Re: BUG #7710: Xid epoch is not updated properly during checkpoint

From: Tom Lane <tgl(at)sss(dot)pgh(dot)pa(dot)us>
To: Simon Riggs <simon(at)2ndQuadrant(dot)com>
Cc: tarvip(at)gmail(dot)com, pgsql-bugs(at)postgresql(dot)org, Andres Freund <andres(at)2ndQuadrant(dot)com>
Subject: Re: BUG #7710: Xid epoch is not updated properly during checkpoint
Date: 2012-12-02 15:25:20
Message-ID: 11810.1354461920@sss.pgh.pa.us
Views: Raw Message | Whole Thread | Download mbox | Resend email
Thread:
Lists: pgsql-bugs

Simon Riggs <simon(at)2ndQuadrant(dot)com> writes:
> I've applied an absolutely minimal fix on this, which introduces no
> other changes that could cause unforeseen consequences.

This is not what we'd agreed to do, I thought.

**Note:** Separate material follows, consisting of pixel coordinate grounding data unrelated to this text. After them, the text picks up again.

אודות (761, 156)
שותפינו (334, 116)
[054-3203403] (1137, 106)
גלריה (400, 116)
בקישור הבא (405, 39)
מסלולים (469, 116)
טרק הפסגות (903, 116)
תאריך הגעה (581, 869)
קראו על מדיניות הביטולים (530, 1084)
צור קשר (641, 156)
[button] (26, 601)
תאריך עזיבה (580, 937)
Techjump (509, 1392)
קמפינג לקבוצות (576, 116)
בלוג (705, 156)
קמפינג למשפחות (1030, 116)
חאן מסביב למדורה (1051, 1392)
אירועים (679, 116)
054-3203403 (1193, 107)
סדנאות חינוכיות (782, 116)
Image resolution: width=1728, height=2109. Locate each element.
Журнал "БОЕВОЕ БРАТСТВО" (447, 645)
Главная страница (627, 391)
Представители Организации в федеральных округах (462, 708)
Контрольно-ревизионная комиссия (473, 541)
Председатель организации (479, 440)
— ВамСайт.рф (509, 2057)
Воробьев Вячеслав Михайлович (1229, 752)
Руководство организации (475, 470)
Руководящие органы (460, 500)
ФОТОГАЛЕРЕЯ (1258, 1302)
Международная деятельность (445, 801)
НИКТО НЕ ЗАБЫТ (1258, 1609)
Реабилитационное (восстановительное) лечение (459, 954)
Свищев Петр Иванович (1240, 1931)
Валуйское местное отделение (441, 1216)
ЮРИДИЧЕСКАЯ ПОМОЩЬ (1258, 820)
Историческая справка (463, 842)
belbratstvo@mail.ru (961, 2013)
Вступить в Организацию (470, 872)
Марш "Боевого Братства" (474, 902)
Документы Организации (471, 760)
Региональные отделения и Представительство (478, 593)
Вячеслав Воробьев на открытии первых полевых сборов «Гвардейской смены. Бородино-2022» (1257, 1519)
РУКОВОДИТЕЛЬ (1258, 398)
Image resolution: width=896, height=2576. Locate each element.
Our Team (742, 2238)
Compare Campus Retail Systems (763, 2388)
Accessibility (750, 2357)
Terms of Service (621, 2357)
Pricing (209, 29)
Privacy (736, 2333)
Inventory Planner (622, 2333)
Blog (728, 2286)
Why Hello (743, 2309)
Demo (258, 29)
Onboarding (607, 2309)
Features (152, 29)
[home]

Now that I've thought more about this bug, the existing coding is flat
out wrong, with or without correction of the epoch. As you yourself
just wrote in a comment, the checkpoint record logically belongs to the
"redo" point in the WAL stream, not to where it's physically located.
Having it carry a nextXid that belongs to the later point is simply
wrong. Having it carry different nextXids depending on wal_level is
even more wrong.

I can point right now to one misbehavior this causes: if you run a
point-in-time recovery with a stop point somewhere in the middle of the
checkpoint, you should end up with a nextXid corresponding to the stop
point. This hack in LogStandbySnapshot causes you to end up with a
much later nextXid, if you were running hot-standby.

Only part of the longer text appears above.